§ Task goal:
Please write out the records exactly.

── Input records ──

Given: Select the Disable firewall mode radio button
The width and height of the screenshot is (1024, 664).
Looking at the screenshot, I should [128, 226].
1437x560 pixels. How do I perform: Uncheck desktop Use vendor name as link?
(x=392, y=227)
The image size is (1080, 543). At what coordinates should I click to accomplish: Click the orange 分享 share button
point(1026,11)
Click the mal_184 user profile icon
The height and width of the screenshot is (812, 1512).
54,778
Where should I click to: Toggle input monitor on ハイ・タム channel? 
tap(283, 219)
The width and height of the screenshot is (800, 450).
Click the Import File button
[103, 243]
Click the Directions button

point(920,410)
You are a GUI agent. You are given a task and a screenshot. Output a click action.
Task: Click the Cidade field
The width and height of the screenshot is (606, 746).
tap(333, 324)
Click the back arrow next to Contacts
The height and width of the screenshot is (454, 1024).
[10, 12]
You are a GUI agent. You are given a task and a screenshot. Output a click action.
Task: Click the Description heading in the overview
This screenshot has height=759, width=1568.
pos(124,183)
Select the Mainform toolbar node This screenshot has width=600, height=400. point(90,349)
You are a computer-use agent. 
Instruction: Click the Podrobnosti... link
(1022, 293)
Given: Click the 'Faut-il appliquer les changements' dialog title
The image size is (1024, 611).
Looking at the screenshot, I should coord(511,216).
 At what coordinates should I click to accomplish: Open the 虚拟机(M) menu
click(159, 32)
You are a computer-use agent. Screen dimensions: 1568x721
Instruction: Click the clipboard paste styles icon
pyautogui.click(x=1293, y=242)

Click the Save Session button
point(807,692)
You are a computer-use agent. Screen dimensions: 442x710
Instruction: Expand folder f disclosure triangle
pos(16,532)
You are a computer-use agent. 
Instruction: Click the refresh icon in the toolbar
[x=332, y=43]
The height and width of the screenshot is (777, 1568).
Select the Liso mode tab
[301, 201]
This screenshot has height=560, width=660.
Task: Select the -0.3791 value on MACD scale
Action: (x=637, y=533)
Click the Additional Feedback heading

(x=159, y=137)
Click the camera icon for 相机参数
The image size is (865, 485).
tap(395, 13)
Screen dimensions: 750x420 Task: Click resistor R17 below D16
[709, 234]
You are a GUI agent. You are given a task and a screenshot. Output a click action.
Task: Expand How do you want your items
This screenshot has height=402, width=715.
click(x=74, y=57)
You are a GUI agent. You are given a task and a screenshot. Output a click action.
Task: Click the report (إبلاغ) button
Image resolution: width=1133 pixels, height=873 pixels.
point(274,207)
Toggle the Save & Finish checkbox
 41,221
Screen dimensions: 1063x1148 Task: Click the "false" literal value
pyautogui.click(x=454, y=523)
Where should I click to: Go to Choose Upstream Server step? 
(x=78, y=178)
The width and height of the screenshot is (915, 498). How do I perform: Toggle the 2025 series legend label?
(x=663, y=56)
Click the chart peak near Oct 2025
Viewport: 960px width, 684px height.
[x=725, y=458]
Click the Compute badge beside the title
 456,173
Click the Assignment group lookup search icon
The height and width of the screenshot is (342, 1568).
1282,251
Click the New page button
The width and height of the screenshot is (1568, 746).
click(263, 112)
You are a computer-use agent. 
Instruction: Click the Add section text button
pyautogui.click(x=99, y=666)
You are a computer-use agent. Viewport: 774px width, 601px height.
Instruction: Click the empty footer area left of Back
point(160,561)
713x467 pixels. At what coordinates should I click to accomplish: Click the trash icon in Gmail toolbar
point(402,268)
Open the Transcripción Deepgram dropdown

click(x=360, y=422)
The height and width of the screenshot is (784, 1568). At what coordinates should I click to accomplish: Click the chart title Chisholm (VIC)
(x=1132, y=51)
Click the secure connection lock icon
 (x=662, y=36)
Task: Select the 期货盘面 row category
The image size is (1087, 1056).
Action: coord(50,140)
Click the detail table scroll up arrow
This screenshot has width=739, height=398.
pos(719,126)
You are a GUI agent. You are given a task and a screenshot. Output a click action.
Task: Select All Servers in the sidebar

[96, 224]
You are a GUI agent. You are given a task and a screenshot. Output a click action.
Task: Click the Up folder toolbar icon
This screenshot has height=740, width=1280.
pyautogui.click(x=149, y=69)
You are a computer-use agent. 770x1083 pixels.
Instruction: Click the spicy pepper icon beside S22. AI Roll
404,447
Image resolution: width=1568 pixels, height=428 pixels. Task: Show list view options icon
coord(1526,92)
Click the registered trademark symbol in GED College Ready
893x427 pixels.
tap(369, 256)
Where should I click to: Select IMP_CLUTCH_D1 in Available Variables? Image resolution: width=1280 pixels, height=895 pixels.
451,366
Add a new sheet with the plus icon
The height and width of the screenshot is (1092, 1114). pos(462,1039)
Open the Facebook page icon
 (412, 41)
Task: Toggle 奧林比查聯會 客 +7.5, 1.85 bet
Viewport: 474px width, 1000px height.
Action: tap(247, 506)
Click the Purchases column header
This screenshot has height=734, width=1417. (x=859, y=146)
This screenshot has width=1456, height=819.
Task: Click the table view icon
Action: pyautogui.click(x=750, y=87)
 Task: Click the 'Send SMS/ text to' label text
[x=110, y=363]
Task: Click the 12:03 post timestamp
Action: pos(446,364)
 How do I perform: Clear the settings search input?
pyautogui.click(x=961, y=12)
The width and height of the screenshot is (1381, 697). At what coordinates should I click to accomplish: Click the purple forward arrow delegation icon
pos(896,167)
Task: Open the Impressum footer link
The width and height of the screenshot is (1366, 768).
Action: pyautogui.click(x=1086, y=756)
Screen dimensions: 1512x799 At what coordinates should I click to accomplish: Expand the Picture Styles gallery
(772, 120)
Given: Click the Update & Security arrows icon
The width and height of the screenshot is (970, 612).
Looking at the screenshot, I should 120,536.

───

§ Answer:
Given: Select the Disable firewall mode radio button
The width and height of the screenshot is (1024, 664).
Looking at the screenshot, I should [128, 226].
1437x560 pixels. How do I perform: Uncheck desktop Use vendor name as link?
(x=392, y=227)
The image size is (1080, 543). At what coordinates should I click to accomplish: Click the orange 分享 share button
point(1026,11)
Click the mal_184 user profile icon
The height and width of the screenshot is (812, 1512).
54,778
Where should I click to: Toggle input monitor on ハイ・タム channel? 
tap(283, 219)
The width and height of the screenshot is (800, 450).
Click the Import File button
[103, 243]
Click the Directions button

point(920,410)
You are a GUI agent. You are given a task and a screenshot. Output a click action.
Task: Click the Cidade field
The width and height of the screenshot is (606, 746).
tap(333, 324)
Click the back arrow next to Contacts
The height and width of the screenshot is (454, 1024).
[10, 12]
You are a GUI agent. You are given a task and a screenshot. Output a click action.
Task: Click the Description heading in the overview
This screenshot has height=759, width=1568.
pos(124,183)
Select the Mainform toolbar node This screenshot has width=600, height=400. point(90,349)
You are a computer-use agent. 
Instruction: Click the Podrobnosti... link
(1022, 293)
Given: Click the 'Faut-il appliquer les changements' dialog title
The image size is (1024, 611).
Looking at the screenshot, I should coord(511,216).
 At what coordinates should I click to accomplish: Open the 虚拟机(M) menu
click(159, 32)
You are a computer-use agent. Screen dimensions: 1568x721
Instruction: Click the clipboard paste styles icon
pyautogui.click(x=1293, y=242)

Click the Save Session button
point(807,692)
You are a computer-use agent. Screen dimensions: 442x710
Instruction: Expand folder f disclosure triangle
pos(16,532)
You are a computer-use agent. 
Instruction: Click the refresh icon in the toolbar
[x=332, y=43]
The height and width of the screenshot is (777, 1568).
Select the Liso mode tab
[301, 201]
This screenshot has height=560, width=660.
Task: Select the -0.3791 value on MACD scale
Action: (x=637, y=533)
Click the Additional Feedback heading

(x=159, y=137)
Click the camera icon for 相机参数
The image size is (865, 485).
tap(395, 13)
Screen dimensions: 750x420 Task: Click resistor R17 below D16
[709, 234]
You are a GUI agent. You are given a task and a screenshot. Output a click action.
Task: Expand How do you want your items
This screenshot has height=402, width=715.
click(x=74, y=57)
You are a GUI agent. You are given a task and a screenshot. Output a click action.
Task: Click the report (إبلاغ) button
Image resolution: width=1133 pixels, height=873 pixels.
point(274,207)
Toggle the Save & Finish checkbox
 41,221
Screen dimensions: 1063x1148 Task: Click the "false" literal value
pyautogui.click(x=454, y=523)
Where should I click to: Go to Choose Upstream Server step? 
(x=78, y=178)
The width and height of the screenshot is (915, 498). How do I perform: Toggle the 2025 series legend label?
(x=663, y=56)
Click the chart peak near Oct 2025
Viewport: 960px width, 684px height.
[x=725, y=458]
Click the Compute badge beside the title
 456,173
Click the Assignment group lookup search icon
The height and width of the screenshot is (342, 1568).
1282,251
Click the New page button
The width and height of the screenshot is (1568, 746).
click(263, 112)
You are a computer-use agent. 
Instruction: Click the Add section text button
pyautogui.click(x=99, y=666)
You are a computer-use agent. Viewport: 774px width, 601px height.
Instruction: Click the empty footer area left of Back
point(160,561)
713x467 pixels. At what coordinates should I click to accomplish: Click the trash icon in Gmail toolbar
point(402,268)
Open the Transcripción Deepgram dropdown

click(x=360, y=422)
The height and width of the screenshot is (784, 1568). At what coordinates should I click to accomplish: Click the chart title Chisholm (VIC)
(x=1132, y=51)
Click the secure connection lock icon
 (x=662, y=36)
Task: Select the 期货盘面 row category
The image size is (1087, 1056).
Action: coord(50,140)
Click the detail table scroll up arrow
This screenshot has width=739, height=398.
pos(719,126)
You are a GUI agent. You are given a task and a screenshot. Output a click action.
Task: Select All Servers in the sidebar

[96, 224]
You are a GUI agent. You are given a task and a screenshot. Output a click action.
Task: Click the Up folder toolbar icon
This screenshot has height=740, width=1280.
pyautogui.click(x=149, y=69)
You are a computer-use agent. 770x1083 pixels.
Instruction: Click the spicy pepper icon beside S22. AI Roll
404,447
Image resolution: width=1568 pixels, height=428 pixels. Task: Show list view options icon
coord(1526,92)
Click the registered trademark symbol in GED College Ready
893x427 pixels.
tap(369, 256)
Where should I click to: Select IMP_CLUTCH_D1 in Available Variables? Image resolution: width=1280 pixels, height=895 pixels.
451,366
Add a new sheet with the plus icon
The height and width of the screenshot is (1092, 1114). pos(462,1039)
Open the Facebook page icon
 (412, 41)
Task: Toggle 奧林比查聯會 客 +7.5, 1.85 bet
Viewport: 474px width, 1000px height.
Action: tap(247, 506)
Click the Purchases column header
This screenshot has height=734, width=1417. (x=859, y=146)
This screenshot has width=1456, height=819.
Task: Click the table view icon
Action: pyautogui.click(x=750, y=87)
 Task: Click the 'Send SMS/ text to' label text
[x=110, y=363]
Task: Click the 12:03 post timestamp
Action: pos(446,364)
 How do I perform: Clear the settings search input?
pyautogui.click(x=961, y=12)
The width and height of the screenshot is (1381, 697). At what coordinates should I click to accomplish: Click the purple forward arrow delegation icon
pos(896,167)
Task: Open the Impressum footer link
The width and height of the screenshot is (1366, 768).
Action: pyautogui.click(x=1086, y=756)
Screen dimensions: 1512x799 At what coordinates should I click to accomplish: Expand the Picture Styles gallery
(772, 120)
Given: Click the Update & Security arrows icon
The width and height of the screenshot is (970, 612).
Looking at the screenshot, I should 120,536.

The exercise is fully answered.